(Beginning of Document excerpt)
The figure below shows the range of individual models forecasts featured in AR6 – known collectively as the CMIP6 models – between 1970 and 2030, with grey shading and the average projection across all the models shown in black. Individual observational temperature records are represented by coloured lines.

Twelve-month average global average surface temperatures from CMIP6 models and observations between 1970 and 2024. Models use SSP2-4.5 forcings after 2015.Anomalies plotted with respect to a 1981-2010 baseline. Chart by Carbon Brief.
While global temperatures were running below the pace of warming projected by climate models for much of the period between 2008 and 2022, the past two years have been closer to the model average.
However, the CMIP6 models may be biassed a bit too warm, with a subset of “hot” models pushing up the average. The IPCC used an approach that weighted models based on how well they reproduced historical temperatures, rather than simply averaging all the models together.
Excluding these hotter models from the analysis results in observations over recent years much closer to the multi-model average and near the centre of the uncertainty range across all models. It also reveals that the past two years – 2023 and 2024 – have been near the upper end of the model range.
(End of Document excerpt)
(Beginning of Supplied information)
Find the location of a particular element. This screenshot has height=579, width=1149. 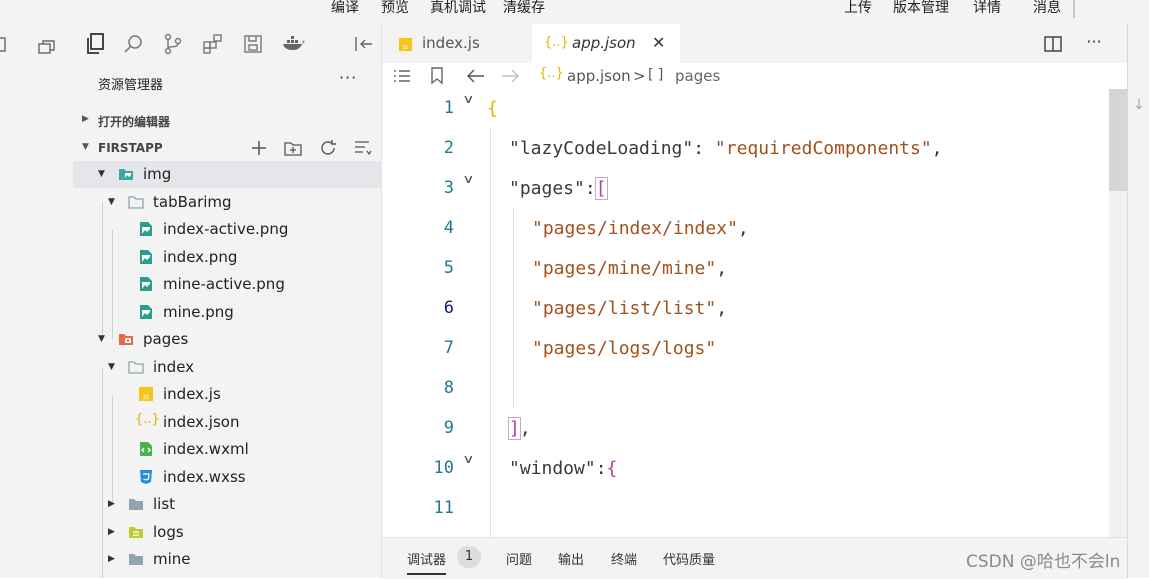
(End of Supplied information)
Tasks and exercises ::
1/ Can you return the part of the excerpt on climate model projections from "Excluding these hotter" up to and including "the model range."?
2/ Answer these questions from the excerpt on climate model projections:
(a) Which baseline period are the anomalies plotted against?
(b) Which forcings do the models use after 2015?
(c) What did the IPCC base its weighting of the models on?
3/ How would you sum up the excerpt on climate model projections in two sentences?

Task-by-task solutions ::
1/
Excluding these hotter models from the analysis results in observations over recent years much closer to the multi-model average and near the centre of the uncertainty range across all models. It also reveals that the past two years – 2023 and 2024 – have been near the upper end of the model range.

2/
(a) 1981-2010
(b) SSP2-4.5 forcings
(c) How well the models reproduced historical temperatures

3/ Global temperatures ran below the pace of warming projected by the CMIP6 models for much of 2008 to 2022, but the past two years have been closer to the model average. The models may be biased a bit too warm, with a subset of "hot" models pushing up the average, and excluding those models puts recent observations much closer to the multi-model average while placing 2023 and 2024 near the upper end of the model range.